Tapply also wrote other kinds of fiction, including The Nomination, his last novel, published after his death. One reviewer described The Nomination as a "fascinating political thriller".

Before becoming a full-time writer, Tapply was a school teacher and administrator at his alma mater, Lexington High School. He also taught at Emerson College and was an English professor at Clark University in Worcester, Massachusetts.

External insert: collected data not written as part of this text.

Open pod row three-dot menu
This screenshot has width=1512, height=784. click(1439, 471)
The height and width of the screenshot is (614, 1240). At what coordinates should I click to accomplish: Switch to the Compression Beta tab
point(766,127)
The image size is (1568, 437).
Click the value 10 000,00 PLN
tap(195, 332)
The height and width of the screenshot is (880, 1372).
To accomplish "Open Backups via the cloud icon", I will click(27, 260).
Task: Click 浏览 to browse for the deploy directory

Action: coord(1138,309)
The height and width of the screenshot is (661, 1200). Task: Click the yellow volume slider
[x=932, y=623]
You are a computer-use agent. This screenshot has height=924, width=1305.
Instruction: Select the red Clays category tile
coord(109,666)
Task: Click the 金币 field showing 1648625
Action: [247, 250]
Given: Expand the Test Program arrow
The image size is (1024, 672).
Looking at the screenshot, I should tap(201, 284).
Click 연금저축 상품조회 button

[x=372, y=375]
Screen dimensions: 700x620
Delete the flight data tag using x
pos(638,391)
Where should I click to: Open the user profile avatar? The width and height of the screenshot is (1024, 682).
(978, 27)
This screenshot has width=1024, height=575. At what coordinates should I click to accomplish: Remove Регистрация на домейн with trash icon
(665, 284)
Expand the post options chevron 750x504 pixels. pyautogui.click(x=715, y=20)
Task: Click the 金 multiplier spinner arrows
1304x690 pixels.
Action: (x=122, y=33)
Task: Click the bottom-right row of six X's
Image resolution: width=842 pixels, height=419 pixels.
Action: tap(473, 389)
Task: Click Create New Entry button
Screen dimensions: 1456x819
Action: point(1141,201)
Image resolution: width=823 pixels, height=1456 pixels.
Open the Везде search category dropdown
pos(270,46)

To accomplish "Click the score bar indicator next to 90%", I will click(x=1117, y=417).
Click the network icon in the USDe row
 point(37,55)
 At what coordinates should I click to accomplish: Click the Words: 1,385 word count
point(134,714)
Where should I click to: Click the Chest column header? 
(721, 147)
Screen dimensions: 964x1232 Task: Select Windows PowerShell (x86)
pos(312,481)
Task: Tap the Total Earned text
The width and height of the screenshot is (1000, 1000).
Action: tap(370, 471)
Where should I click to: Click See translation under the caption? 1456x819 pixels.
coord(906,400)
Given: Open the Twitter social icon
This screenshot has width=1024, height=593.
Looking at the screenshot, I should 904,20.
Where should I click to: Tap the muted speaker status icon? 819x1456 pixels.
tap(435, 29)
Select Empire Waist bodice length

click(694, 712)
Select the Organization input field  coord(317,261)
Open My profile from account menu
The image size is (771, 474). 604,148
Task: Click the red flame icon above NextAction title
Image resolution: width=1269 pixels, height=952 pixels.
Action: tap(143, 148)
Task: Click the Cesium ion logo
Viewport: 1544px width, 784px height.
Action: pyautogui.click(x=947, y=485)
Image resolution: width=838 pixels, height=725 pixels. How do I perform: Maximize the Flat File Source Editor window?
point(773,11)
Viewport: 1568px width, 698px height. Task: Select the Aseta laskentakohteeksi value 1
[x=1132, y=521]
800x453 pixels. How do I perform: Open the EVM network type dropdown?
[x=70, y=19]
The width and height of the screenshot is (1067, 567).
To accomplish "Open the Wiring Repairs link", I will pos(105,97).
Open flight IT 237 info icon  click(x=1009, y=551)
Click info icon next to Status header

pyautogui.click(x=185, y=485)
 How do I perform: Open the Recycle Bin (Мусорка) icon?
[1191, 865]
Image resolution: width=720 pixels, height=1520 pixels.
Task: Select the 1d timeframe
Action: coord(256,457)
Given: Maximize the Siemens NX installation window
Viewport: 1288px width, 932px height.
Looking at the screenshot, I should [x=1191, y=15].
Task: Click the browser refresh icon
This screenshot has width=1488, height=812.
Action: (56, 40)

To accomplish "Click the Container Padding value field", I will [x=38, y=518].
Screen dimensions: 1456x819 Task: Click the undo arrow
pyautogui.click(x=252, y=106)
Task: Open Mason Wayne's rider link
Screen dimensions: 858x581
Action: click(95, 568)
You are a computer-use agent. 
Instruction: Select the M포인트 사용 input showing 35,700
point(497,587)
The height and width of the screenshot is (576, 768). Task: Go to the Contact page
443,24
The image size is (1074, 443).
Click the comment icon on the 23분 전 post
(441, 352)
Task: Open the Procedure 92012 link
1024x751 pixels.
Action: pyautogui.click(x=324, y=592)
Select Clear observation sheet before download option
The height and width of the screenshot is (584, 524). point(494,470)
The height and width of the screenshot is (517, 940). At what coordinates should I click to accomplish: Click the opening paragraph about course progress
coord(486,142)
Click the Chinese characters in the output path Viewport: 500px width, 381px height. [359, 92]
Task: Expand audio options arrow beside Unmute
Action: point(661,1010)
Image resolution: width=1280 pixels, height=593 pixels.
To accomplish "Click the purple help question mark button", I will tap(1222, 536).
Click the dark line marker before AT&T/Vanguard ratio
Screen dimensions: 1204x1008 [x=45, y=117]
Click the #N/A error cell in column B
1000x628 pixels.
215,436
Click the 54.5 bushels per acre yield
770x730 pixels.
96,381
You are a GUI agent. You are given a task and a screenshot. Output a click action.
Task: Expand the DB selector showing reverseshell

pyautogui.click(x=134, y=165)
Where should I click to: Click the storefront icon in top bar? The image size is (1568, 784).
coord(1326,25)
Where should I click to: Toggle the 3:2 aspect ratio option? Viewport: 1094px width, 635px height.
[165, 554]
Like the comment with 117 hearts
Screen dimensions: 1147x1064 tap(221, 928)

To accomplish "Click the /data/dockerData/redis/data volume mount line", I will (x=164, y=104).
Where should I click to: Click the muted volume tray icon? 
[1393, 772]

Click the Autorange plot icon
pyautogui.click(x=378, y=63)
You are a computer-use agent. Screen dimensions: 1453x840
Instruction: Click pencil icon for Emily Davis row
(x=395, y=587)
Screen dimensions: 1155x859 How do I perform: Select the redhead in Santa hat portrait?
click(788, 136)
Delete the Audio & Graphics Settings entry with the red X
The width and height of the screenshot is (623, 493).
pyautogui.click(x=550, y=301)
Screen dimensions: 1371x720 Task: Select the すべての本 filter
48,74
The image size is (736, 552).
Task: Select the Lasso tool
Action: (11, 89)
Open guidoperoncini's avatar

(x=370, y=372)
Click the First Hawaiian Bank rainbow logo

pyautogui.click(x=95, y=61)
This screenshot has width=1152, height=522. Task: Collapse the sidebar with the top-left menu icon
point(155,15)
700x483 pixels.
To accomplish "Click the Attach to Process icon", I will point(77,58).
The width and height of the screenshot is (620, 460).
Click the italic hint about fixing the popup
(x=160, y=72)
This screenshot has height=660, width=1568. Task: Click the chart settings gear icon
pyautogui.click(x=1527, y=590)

According to the owner of Kate's Mystery Books in Cambridge, Massachusetts, Tapply "helped young writers a lot and was a wonderful teacher." Tapply wrote The Elements of Mystery Fiction (2004), a book that describes the process of writing and publishing mysteries.

Tapply's final Coyne mystery, Outwitting Trolls, was published in 2010, a year after his death.

==Awards and honors==
Death at Charity's Point (1984), Tapply's first mystery novel, won the Scribner Crime Novel Award.

==Personal life==
Tapply was married to editor and mystery writer Vicki Stiefel and had five children. Tapply met Stiefel at a writer's group in 1992. Stiefel said that Tapply "helped a lot with my writing. He's a terrific teacher."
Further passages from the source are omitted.